In its 160-year history, Kiekert has developed and produced well over 1.9 billion latches for the international automotive industry and managed to provide innovative safety, comfort and efficiency solutions: starting with the mechanical latch up to the modern electric access NuEntry-Latch, and from micro actuators for locking and unlocking functions to the electrical comfort actuator for side doors — i-move. The automotive supplier’s latest product solutions also include the electromagnetic brake system i-protect with dynamic environment recognition.

Kiekert currently is combining these three technologies into the autonomous door, which raises access to the vehicle to a new level. With Kiekert’s vision of the autonomous door, entering a car becomes much more convenient: the NuEntry electric door latch allows automatic opening of the vehicle door using a fingertip or even digital devices (e.g. smartphones).

An important step towards the self-opening door is Kiekert’s i-move, which allows automatic opening and completes the closing process.
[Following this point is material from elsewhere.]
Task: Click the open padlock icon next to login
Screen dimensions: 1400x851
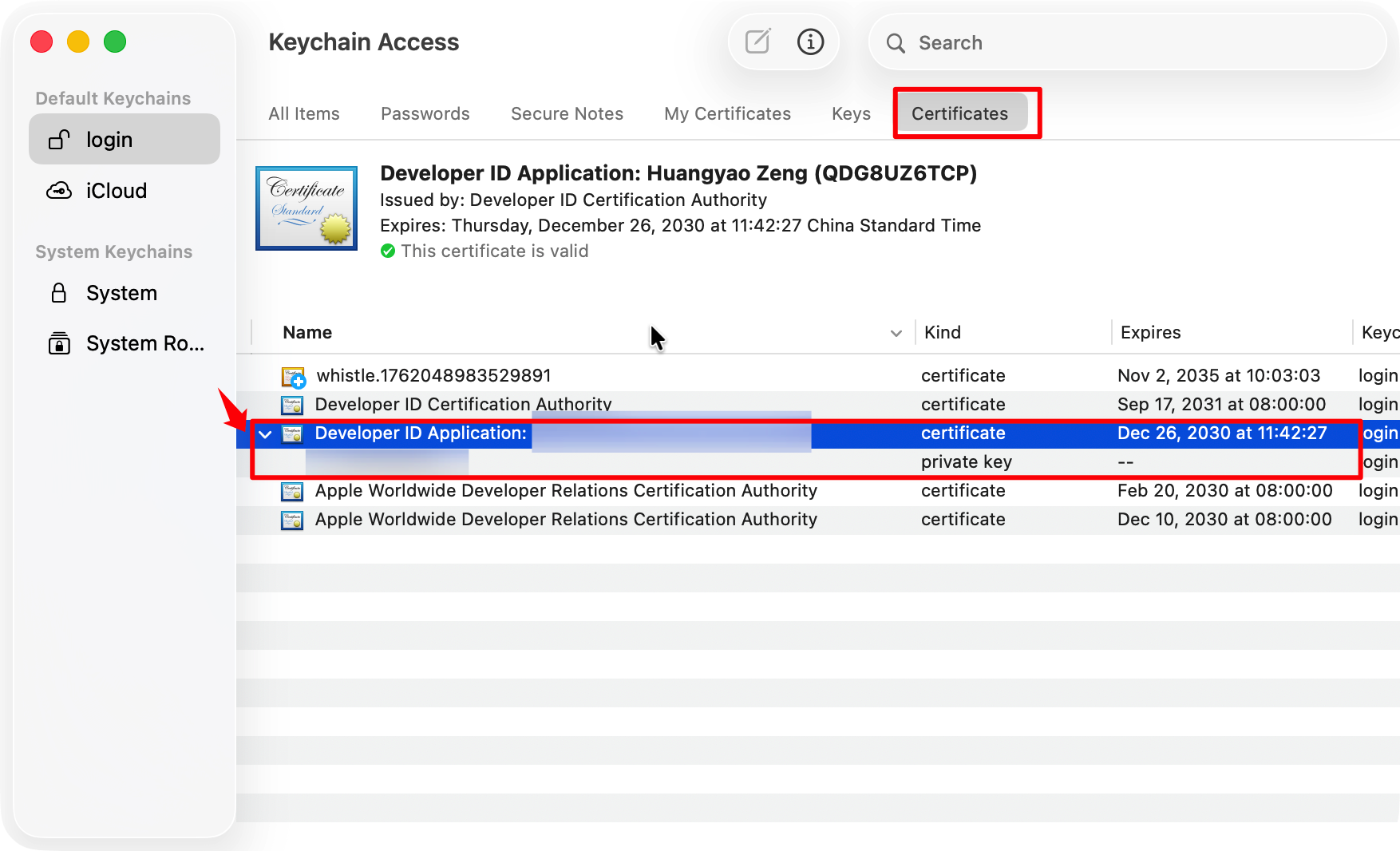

The opening process of the door is completed with the Kiekert i-protect, a modernized sensor system for dynamic field recognition coupled with an innovative door brake system.

Kiekert’s NuEntry-Latch  eliminates the need for door handles, reducing the weight and complexity of locking systems, while improving door design. Kiekert’s NuEntry-Latch allows use of the latest technologies, such as outdoor touch sensors or smartphones. Kiekert’s NuEntry-Latch has a modular full mechanical redundancy (TCR), which allows the latch to retain complete functionality, even in the event of a power failure.

Kiekert i-move

The latest Kiekert i-protect prototype utilizes a modernized sensor system for environmental identification and an innovative door brake system to detect dynamic obstacles in the vicinity of the door. An innovative door brake system electromechanically stops the car door in front of the obstacle, if required, with an accuracy of one centimeter. Troubles when getting in and out of the car due to narrow parking spaces, garages, parsers or inattentive traffic, as well as costly scratches and dents, will be a thing of the past.

Kiekert’s i-move “intelligent movement“ system provides a comfortable, automatically driven opening and closing action for the car door, similar to automated opening and closing of rear hatches. Pressing a button in the vehicle starts the process of door movement, opening up a new dimension of comfort for all ages.

Kiekert maintains a development and manufacturing center in Wixom, Michigan, that serves as the company’s lead engineering and program management center for the NAFTA region. Together with a sister plant in Mexico, the Wixom location is responsible for more than $250 million in annual revenue. Recent improvements have nearly tripled production at the Wixom plant from 350,000 door-latch modules in 2013 to more than one million units last year.